We want to add LLM capabilities to our SaaS app but don't want to manage GPU clusters. How does AWS Bedrock compare to SageMaker for a team that wants a serverless API approach? Are there specific concerns regarding data privacy and "jailbreaking" that we need to address during the implementation phase?
3 answers
AWS Bedrock is the clear winner for teams wanting a "Serverless" experience. Unlike SageMaker, where you might still manage endpoints and instances, Bedrock provides a simple API to access models like Claude, Llama, and Titan. Regarding privacy, AWS guarantees that your data used for fine-tuning or prompting is NOT used to train the base models. To handle "jailbreaking," you should use "Guardrails for Amazon Bedrock," which allows you to set content filters and PII (Personally Identifiable Information) masking. This ensures your AI responses remain within your company’s safety and compliance guidelines.
Margaret, that’s a great summary. However, have you noticed any latency issues when using Bedrock compared to a dedicated SageMaker endpoint? Sometimes the "cold start" for these large models through a shared API can be a bit sluggish for real-time chat applications.

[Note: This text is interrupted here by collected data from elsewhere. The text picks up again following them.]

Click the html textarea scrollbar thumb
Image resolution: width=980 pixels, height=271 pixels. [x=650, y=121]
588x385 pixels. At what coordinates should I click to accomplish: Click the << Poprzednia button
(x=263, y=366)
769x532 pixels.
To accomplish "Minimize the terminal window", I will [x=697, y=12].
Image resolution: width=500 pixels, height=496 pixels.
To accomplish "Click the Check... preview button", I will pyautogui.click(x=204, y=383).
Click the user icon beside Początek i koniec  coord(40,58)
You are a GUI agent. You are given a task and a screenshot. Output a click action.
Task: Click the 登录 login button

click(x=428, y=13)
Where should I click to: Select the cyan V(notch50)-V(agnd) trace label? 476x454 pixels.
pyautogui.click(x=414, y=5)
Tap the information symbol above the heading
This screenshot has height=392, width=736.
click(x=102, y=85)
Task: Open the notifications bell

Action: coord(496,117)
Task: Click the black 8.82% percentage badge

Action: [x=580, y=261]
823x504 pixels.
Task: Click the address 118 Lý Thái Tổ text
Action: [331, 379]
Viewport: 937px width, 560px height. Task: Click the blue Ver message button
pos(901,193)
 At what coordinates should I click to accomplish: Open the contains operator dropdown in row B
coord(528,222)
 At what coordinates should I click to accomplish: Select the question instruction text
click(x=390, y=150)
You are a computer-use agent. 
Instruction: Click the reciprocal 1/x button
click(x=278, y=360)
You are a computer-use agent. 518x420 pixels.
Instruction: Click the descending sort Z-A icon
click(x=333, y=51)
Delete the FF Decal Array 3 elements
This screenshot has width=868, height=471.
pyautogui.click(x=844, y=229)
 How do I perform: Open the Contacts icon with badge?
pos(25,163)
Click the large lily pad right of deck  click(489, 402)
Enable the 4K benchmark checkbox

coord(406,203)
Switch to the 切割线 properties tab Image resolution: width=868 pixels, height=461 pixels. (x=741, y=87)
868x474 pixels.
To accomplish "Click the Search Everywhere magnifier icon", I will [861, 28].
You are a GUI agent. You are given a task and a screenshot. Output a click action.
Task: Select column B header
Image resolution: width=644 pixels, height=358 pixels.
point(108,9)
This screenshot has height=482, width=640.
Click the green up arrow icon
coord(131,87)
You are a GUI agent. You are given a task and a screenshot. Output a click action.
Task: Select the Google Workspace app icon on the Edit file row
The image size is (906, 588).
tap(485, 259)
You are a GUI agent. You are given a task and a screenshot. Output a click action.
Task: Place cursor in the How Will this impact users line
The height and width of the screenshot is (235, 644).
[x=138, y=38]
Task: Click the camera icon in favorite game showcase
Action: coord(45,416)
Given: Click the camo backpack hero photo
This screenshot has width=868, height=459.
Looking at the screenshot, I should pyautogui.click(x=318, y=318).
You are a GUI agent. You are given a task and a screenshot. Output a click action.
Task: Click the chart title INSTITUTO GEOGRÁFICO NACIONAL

Bedrock is much easier for developers who aren't Data Scientists. You can just call an API and get a result, which speeds up the prototyping phase significantly.
I agree with Nancy. We went from a concept to a working AI-powered feature in just two weeks using Bedrock, whereas SageMaker would have required a much steeper learning curve for our backend engineers.
Daniel, we did experience some latency initially. We optimized it by using "Provisioned Throughput" for our production environment. It’s more expensive, but it guarantees the capacity and significantly reduces the response time for our end-users during peak hours.